To be done: Starting at the line that has "You are a computer-use agent. 1189x1008" and stopping after the line that has "tap(265, 95)", add 136 to every coordinate in the answers of the records below. Please give those lines again in full, with the requests included and the pictures left out.

**** Supplied entries ****

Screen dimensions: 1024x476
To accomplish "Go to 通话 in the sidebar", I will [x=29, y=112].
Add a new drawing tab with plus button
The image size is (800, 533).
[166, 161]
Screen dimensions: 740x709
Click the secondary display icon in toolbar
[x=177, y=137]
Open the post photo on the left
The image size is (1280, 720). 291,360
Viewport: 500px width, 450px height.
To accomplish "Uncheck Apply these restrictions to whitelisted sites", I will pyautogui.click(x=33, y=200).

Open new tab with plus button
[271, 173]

****
**** Supplied entries ****

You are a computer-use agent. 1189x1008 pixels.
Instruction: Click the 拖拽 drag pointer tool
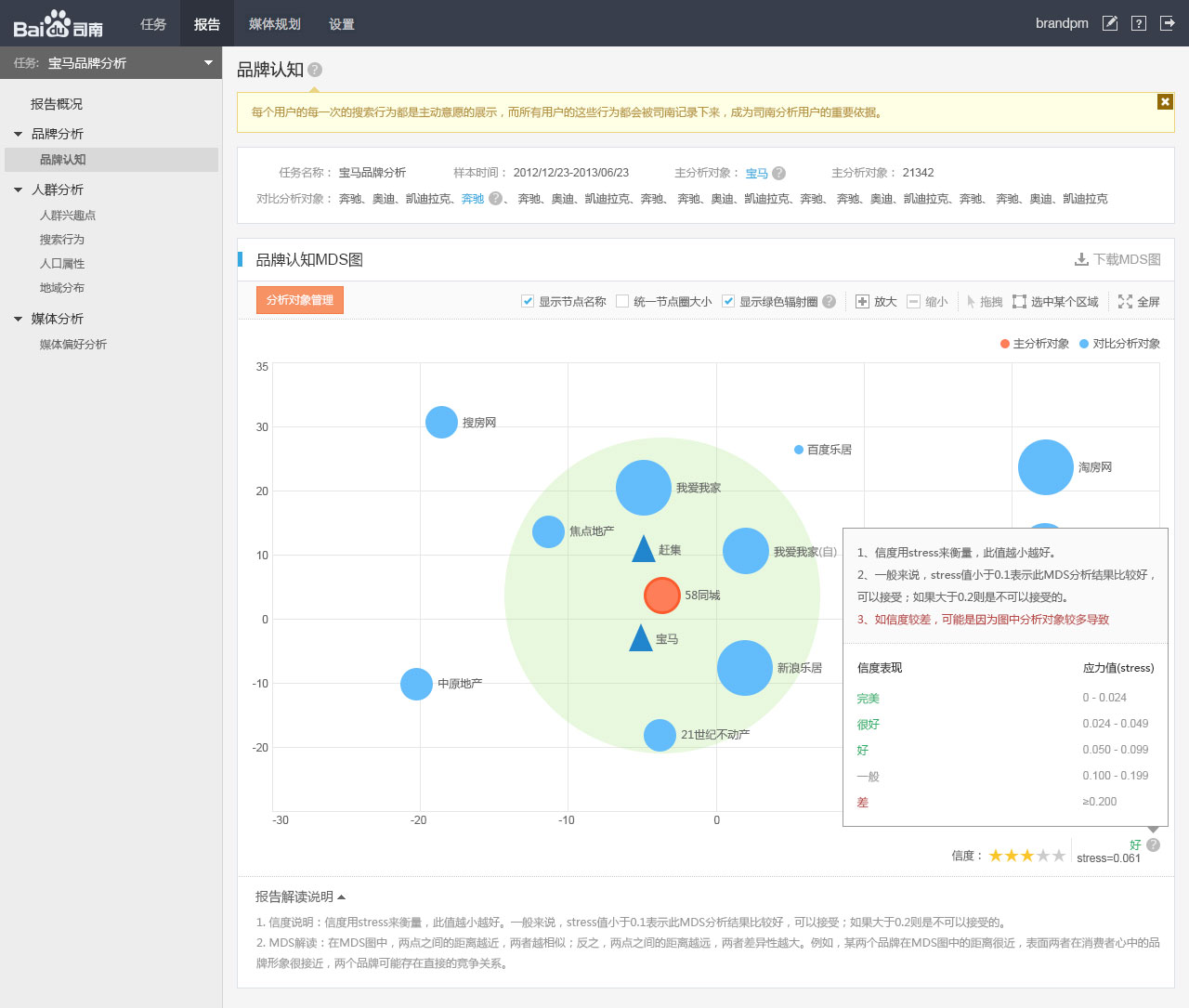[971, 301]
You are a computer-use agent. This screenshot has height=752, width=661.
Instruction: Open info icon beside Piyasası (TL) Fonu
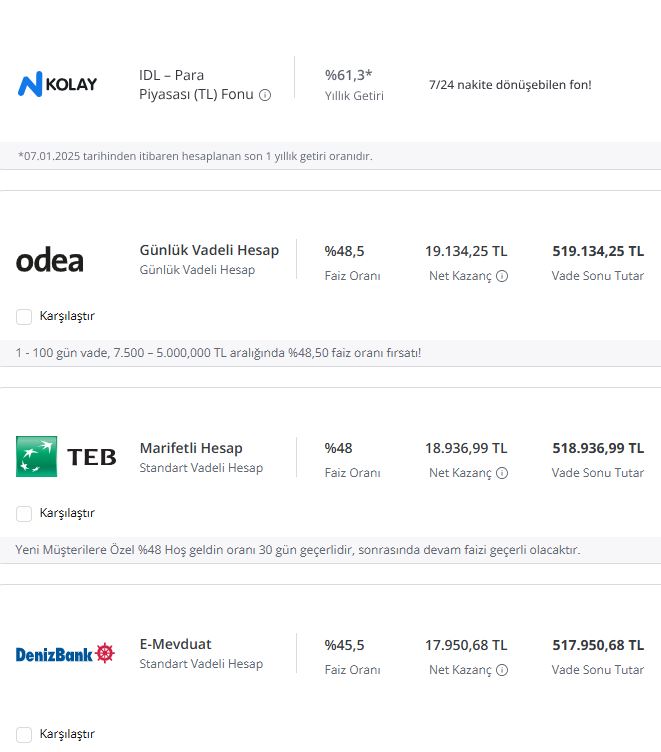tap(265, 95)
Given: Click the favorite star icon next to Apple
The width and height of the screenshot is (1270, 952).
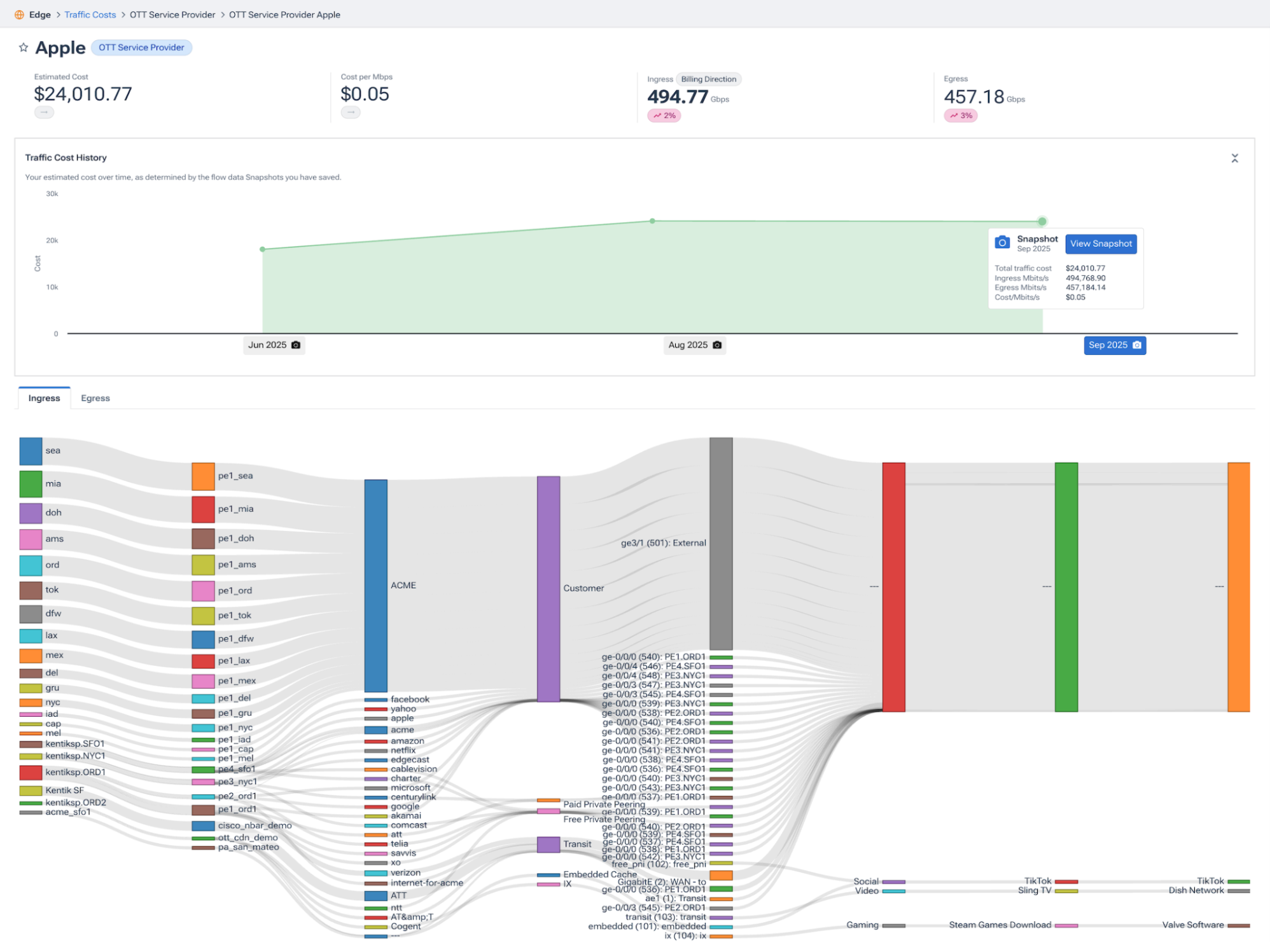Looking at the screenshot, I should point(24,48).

****
**** Supplied entries ****

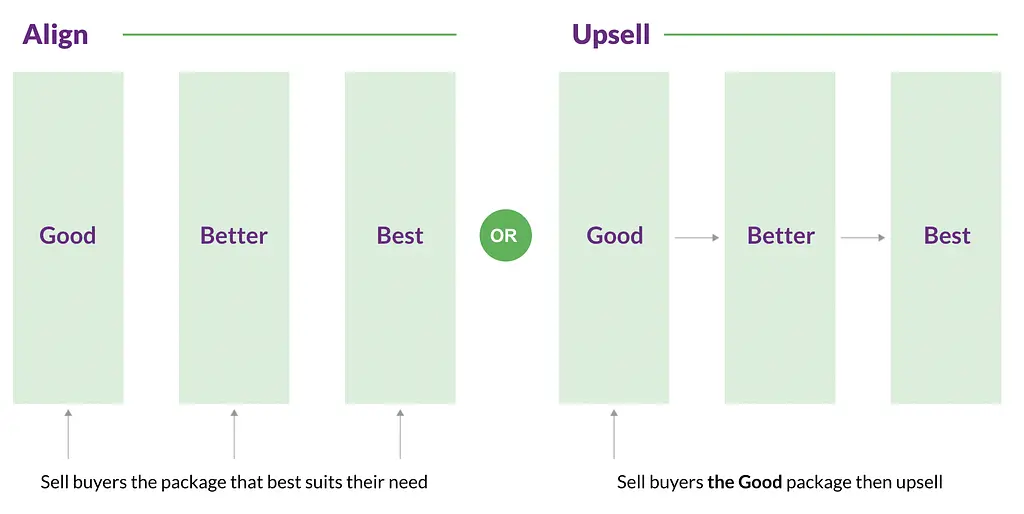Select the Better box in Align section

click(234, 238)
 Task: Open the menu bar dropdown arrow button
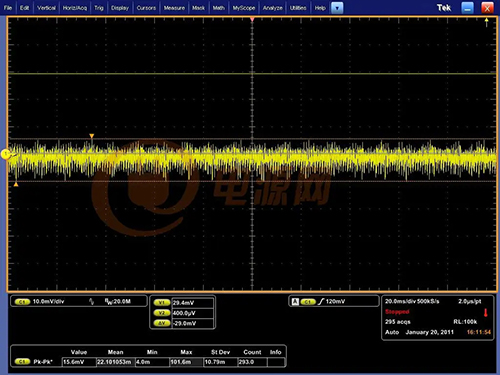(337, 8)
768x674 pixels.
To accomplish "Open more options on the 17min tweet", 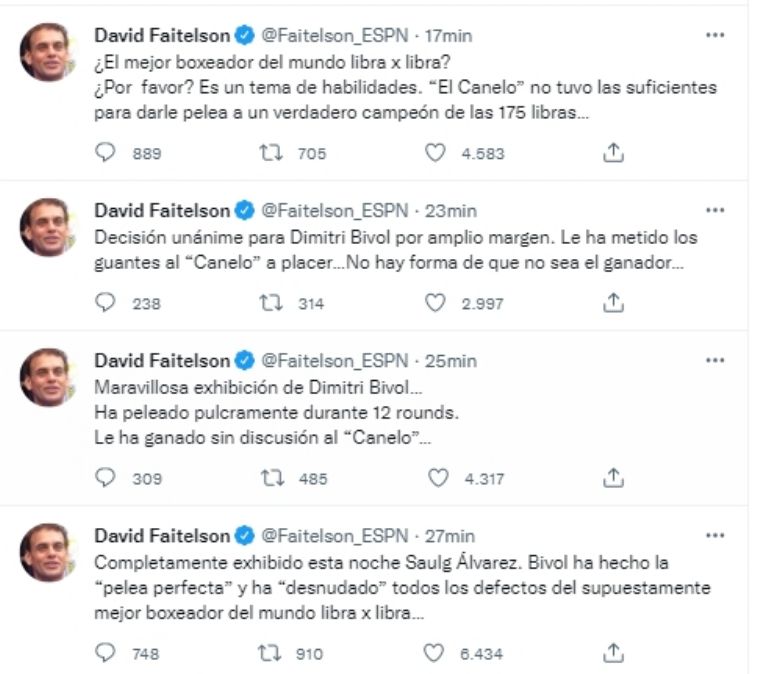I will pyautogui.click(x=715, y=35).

****

The response:
You are a computer-use agent. 1189x1008 pixels.
Instruction: Click the 拖拽 drag pointer tool
[1107, 437]
You are a computer-use agent. This screenshot has height=752, width=661.
Instruction: Open info icon beside Piyasası (TL) Fonu
tap(401, 231)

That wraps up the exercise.